[BEGIN Page]

2010-05-03 Thread Bill Hart
There is such a module in Sage. It's just not the one we are talking
about here.

It's actually not necessary to use Colins' arithmetic to get good
speed. The algorithm I'm currently using can make use of a fast
Kronecker Segmentation algorithm and will actually work *faster* than
Colins' arithmetic in some cases. It doesn't just jack up the
precision when it is too low!

Bill.

On May 3, 3:37 pm, rjf  wrote:
> If you are not doing floating point arithmetic with machine
> arithmetic, but using MPFR, then you are sacrificing a huge amount of
> time.  You might as well be using rational arithmetic, or the kind of
> arithmetic that Collins once proposed, where the denominator is a
> power of 2.  Makes reducing to lowest terms relatively fast because
> the
> GCD is trivial.  Compare that to boosting the overall precision in
> MPFR to "big enough".

[END Page]
[BEGIN Data excerpt]

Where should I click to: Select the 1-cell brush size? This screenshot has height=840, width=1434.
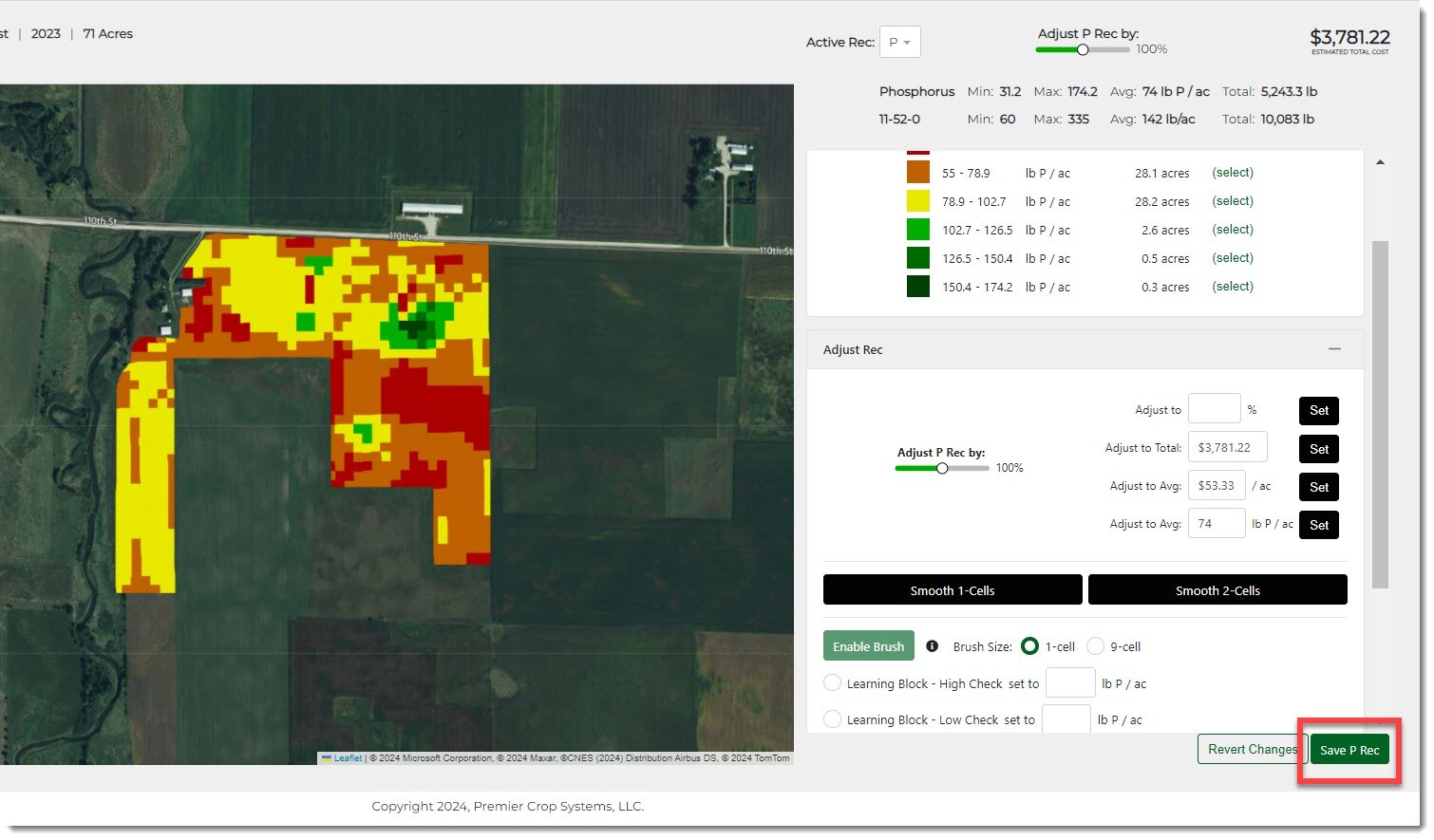(x=1029, y=646)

[END Data excerpt]

**List of tasks**
1. Extract the passage of the mailing-list post between "It's actually not" and "is too low!", inclusive.
2. In the quoted message within the mailing-list post, what is the denominator in the kind of arithmetic Collins once proposed?

**Written answers**
1.
It's actually not necessary to use Colins' arithmetic to get good
speed. The algorithm I'm currently using can make use of a fast
Kronecker Segmentation algorithm and will actually work *faster* than
Colins' arithmetic in some cases. It doesn't just jack up the
precision when it is too low!

2. A power of 2.